P2201R1: Mixed string literal concatenation

Introduction

String concatenation involving string-literals with encoding-prefixes mixing L"", u8"", u"", and U"" is currently conditionally-supported with implementation-defined behavior (5.13.5 [lex.string] paragraph 11).

None of icc, gcc, clang, MSVC supports such mixed concatenations; all issue an error: https://compiler-explorer.com/z/4NDo-4. Test code:

void f() {

  { auto a = L"" u""; }
  { auto a = L"" u8""; }
  { auto a = L"" U""; }

  { auto a = u8"" L""; }
  { auto a = u8"" u""; }
  { auto a = u8"" U""; }

  { auto a = u"" L""; }
  { auto a = u"" u8""; }
  { auto a = u"" U""; }

  { auto a = U"" L""; }
  { auto a = U"" u""; }
  { auto a = U"" u8""; }
}
SDCC, the Small Device C Compiler, does support such mixed concatenations, apparently taking the first encoding-prefix. The sentiment was expressed that the feature is not actually used much, if at all: WG14 e-mail

No meaningful use-case for such mixed concatenations is known.

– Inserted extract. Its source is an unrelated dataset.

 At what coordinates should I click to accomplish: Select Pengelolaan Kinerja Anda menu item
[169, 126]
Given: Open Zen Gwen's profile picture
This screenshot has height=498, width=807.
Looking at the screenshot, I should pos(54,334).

This paper makes such mixed concatenations ill-formed.

History

The history was kindly provided by Alisdair Meredith, although all errors should be blamed on the author.

Concatenating narrow and wide string literals was made defined behavior for C++11 by Clark Nelson’s paper synchronizing with the C99 preprocessor: N1653.

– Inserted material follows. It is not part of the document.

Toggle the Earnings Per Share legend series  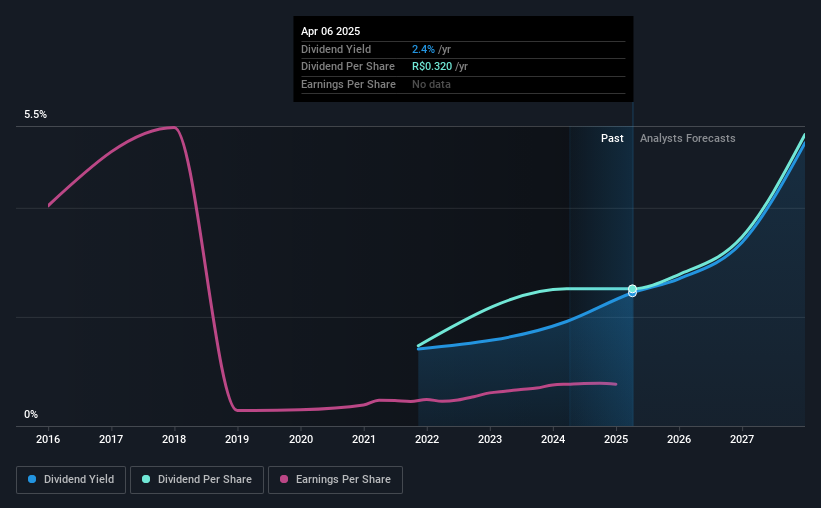[335, 480]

The conditionally supported implementation-defined behavior for concatenating unicode and wide string literals was a feature of the original proposal for unicode characer types: N2249.

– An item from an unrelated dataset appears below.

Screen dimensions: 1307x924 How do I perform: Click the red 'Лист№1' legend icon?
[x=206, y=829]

The final rule to make u8 literals ill-formed when attempting to concatenate with a wide string literal was in the original paper proposing u8 literals: N2442

Changes in R1 vs. R0

Wording changes

Change in 5.13.5 [lex.string] paragraph 11:
In translation phase 6 (5.2 [lex.phases]), adjacent string-literals are concatenated. If both string-literals have the same encoding-prefix, the resulting concatenated string-literal has that encoding-prefix. If one string-literal has no encoding-prefix, it is treated as a string-literal of the same encoding-prefix as the other operand. If a UTF-8 string literal token is adjacent to a wide string literal token, the program is ill-formed. Any other concatenations are conditionally-supported with implementation-defined behavior ill-formed. [Note: This concatenation is an interpretation, not a conversion. Because the interpretation happens in translation phase 6 (after each character from a string-literal has been translated into a value from the appropriate character set), a string-literal’s initial rawness has no effect on the interpretation or well-formedness of the concatenation. — end note] Table 11 has some examples of valid concatenations.

(Table 11)

Characters in concatenated strings are kept distinct. [Example:

  "\xA" "B"
contains the two characters ’\xA’ and ’B’ after concatenation (and not the single hexadecimal character ’\xAB’). — end example]
Insert a new subclause C.1 "C++ and ISO C++ 2020":
Affected subclause: 5.13.5 [lex.string]

Change: Concatenated string-literals can no longer have conflicting encoding-prefixes.

Rationale: Removal of unimplemented conditionally-supported feature.

Effect on original feature: Concatenation of string-literals with different encoding-prefixes is now ill-formed. [ Example:

  auto c = L"a" U"b";  // was conditionally-supported; now ill-formed
-- end example ]
Add to C.5.1 [diff.lex]:
Affected subclause: 5.13.5 [lex.string]

Change: Concatenated string-literals can no longer have conflicting encoding-prefixes.

Rationale: Removal of non-portable feature.

Effect on original feature: Concatenation of string-literals with different encoding-prefixes is now ill-formed.
Difficulty of converting: Syntactic transformation.
How widely used: Seldom.